大型主機(Mainframe)一直是企業運作的核心,承載著大量關鍵業務系統。隨著人工智慧(AI)技術的進步,將AI融入大型主機已成為提升效率、降低成本的重要途徑。本文將探討AI在大型主機環境中的應用,並分析其未來發展趨勢。

AI在大型主機上的挑戰與解決方案

在將AI模型整合至應用程式的過程中,企業面臨諸多挑戰,如交易效能下降、系統複雜度增加等。IBM的一位客戶——一家銀行——曾試圖在其信用卡交易授權過程中佈署AI系統以偵測詐欺行為。最初,該銀行將AI系統佈署在統一推理平台上,但這導致了諸多問題,如交易超時、詐欺偵測效果降低等。後來,該銀行將模型遷移到Z大型主機上,結果顯示回應時間穩定在1至2毫秒之間,不僅滿足了銀行的嚴格服務水平協定(SLAs),還將每秒交易量提高了十倍。

AIOps:人工智慧在IT維運中的應用

AIOps(Artificial Intelligence for IT Operations)是Gartner於2017年提出的一個新概念,旨在透過AI和機器學習(ML)演算法對大量資訊進行即時分析,從而提升IT維運效率。

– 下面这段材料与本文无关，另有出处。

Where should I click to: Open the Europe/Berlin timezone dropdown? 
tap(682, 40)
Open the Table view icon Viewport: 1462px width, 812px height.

AIOps的主要功能包括異常偵測、持續改進、根本原因分析和預測性監控。

異常偵測與預測性監控

AIOps能夠快速識別系統效能問題或潛在的網路安全漏洞,並自動修復部分問題。例如,Dynatrace的AIOps工具能夠深入分析複雜的CICS交易伺服器系統、IMS網路服務、LPARs以及IBM MQ的追蹤資料,並提供無需組態的根本原因分析模組。

成功實施AIOps的關鍵

要成功實施AIOps,需要採取有紀律的方法。首先,從特定的使用案例開始,如異常偵測,並輸入歷史資料以驗證AIOps的價值。其次,逐漸採用AIOps工具,以確保員工能夠學習並適應新的流程,避免因突然的重大變革而引起的混亂。

機器人流程自動化與低程式碼/無程式碼系統

RPA:企業自動化的新寵兒

機器人流程自動化(RPA)技術正迅速成長,根據IDC的研究,RPA的支出預計將從2020年的170億美元增長到2024年的300億美元。其中,UiPath是RPA領域的領軍企業,其2021年的收入增長超過60%,年度經常性收入(ARR)達到6.53億美元。

UiPath的成功故事

UiPath的成功並非一蹴而就。2015年,該公司曾瀕臨破產,但創始人兼CEO Daniel Dines重新調整了公司的發展方向,採用電腦視覺等技術來改善自動化流程,並推出低程式碼系統,使非程式設計師也能開發自動化機器人。

RPA與大型主機的結合

許多早期採用RPA的客戶都擁有大型主機環境。RPA技術有效地提升了這些客戶的系統效能並降低了成本。然而,這種自動化仍處於初期階段。未來,低程式碼和無程式碼技術可能會對RPA產生重大影響,從而進一步推動大型主機的現代化。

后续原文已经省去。